Auto-crucifixion –
Il est des artistes comme Jay Jay Johanson à qui l’on souhaiterait que toute ressemblance avec des faits réels ou ayant existé ne soit que pure coïncidence. Voilà plus de dix ans qu’on l’écoute naviguer entre une profonde mélancolie et un espoir de mieux, et il en a fait sa marque de fabrique. Mais lorsqu’il néglige son allure de dandy et se présente sur sa nouvelle pochette de disque avec les cheveux longs, débraillé, plus décharné que jamais, dans une posture qui oscille entre épuisement et découragement, il y a de quoi s’inquiéter pour lui. Qui plus est lorsque son nouvel album s’intitule Self-Portrait et qu’il balaye généreusement le champ lexical de la souffrance…

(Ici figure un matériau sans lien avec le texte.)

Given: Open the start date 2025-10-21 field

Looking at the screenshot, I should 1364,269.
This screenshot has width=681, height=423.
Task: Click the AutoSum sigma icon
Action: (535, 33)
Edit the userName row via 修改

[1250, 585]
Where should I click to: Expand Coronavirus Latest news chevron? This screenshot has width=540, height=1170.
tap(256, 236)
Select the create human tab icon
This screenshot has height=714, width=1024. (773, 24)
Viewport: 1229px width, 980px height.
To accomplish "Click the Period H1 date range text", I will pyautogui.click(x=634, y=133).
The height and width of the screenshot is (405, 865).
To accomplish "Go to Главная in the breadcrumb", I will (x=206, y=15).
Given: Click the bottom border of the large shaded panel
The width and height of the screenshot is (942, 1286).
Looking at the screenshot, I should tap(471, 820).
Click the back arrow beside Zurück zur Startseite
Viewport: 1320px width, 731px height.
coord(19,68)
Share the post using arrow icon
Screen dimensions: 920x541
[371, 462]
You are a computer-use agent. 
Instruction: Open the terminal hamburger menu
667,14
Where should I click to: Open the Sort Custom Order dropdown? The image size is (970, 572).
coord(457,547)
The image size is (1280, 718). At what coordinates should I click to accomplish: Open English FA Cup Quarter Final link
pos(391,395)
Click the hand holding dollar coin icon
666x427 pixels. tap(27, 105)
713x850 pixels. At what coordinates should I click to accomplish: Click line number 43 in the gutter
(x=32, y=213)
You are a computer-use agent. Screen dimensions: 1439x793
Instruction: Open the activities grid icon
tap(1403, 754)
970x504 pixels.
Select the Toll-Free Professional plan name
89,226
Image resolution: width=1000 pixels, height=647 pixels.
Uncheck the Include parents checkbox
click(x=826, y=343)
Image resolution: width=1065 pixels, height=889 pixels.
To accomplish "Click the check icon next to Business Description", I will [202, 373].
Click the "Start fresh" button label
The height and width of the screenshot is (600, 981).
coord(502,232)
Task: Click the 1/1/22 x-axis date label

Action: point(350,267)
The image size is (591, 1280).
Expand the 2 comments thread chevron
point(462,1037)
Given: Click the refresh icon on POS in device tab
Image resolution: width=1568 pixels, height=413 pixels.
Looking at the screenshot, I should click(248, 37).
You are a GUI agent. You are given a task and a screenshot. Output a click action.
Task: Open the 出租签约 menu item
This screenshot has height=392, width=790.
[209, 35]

Toujours à la croisée du trip-hop, du jazz et de l’électro, Jay Jay Johanson avait privilégié des influences lounge avec son précédent album The long-term physical effects are not known. Il retourne à présent vers des mélanges plus acoustiques, notamment par le biais de la guitare et du piano (et même d’un tambourin), toujours dans un style électro-acoustique des plus sophistiqués, à la limite de l’expérimental. Mais si la participation de ces instruments peut créer un effet ensoleillé chez certains, ils ont ici la valeur organique d’une larme ou d’une goutte de sang, car Jay Jay Johanson nous livre aujourd’hui son album le plus sombre. Il chante la (sa) douleur de sa voix si singulière, tantôt un peu frêle et perchée, tantôt caressante, sur des paroles lourdes de sens, légèrement plus répétitives qu’avant, laissant davantage de place à la musique et à l’ambiance – dépressive – générale du disque.
Au programme :
Wonder Wonders (single-écho à She Doesn’t Live Here Anymore) : celle qui n’habitait déjà plus à cette adresse est décidément trop bien pour lui, il l’a quittée pour de bon dans un dernier élan de lâcheté romanesque car il ne la mérite décidément pas.
Lightning Strikes : on s’enferme chez soi par une nuit d’orage, au dehors le tonnerre gronde, les ombres et les fantômes rodent…
Autumn Winter Spring : appel à l’aide, il n’y a plus de saisons, cherchez l’absent.
Liar : la confusion des sentiments.
Trauma : comme Britney, sa solitude le tue à petit feu.
My Mother’s Grave : mea culpa post-mortem.
Broken Nose : jusqu’à ce que la mort nous sépare (sur fond d’accords de piano répétés à la Alex Beaupain dans Delta Charlie Delta).
Medicine : il n’existe aucun remède à cette solitude silencieuse (en ambulance).
Make Her Mine : les problèmes vont croissant.
Sore : il a du y avoir un malentendu, nous voilà chacun faisant pleurer l’autre.
Bonus Track / The Garden : après cette odyssée, l’épreuve finale du chant des sirènes.
Un album ouvertement déprimant, mais brillant de délicatesse et soigneusement ouvragé. S’il a touché le fond, Jay Jay Johanson ne peut que remonter à la surface, du moins c’est ce qu’on lui souhaite s’il s’agit d’un authentique autoportrait. Il n’en sera certainement pas moins habité de doutes et régulièrement emporté par les vagues à l’âme : c’est ce qui caractérise son œuvre et ce qui rend ses chansons profondes et bouleversantes.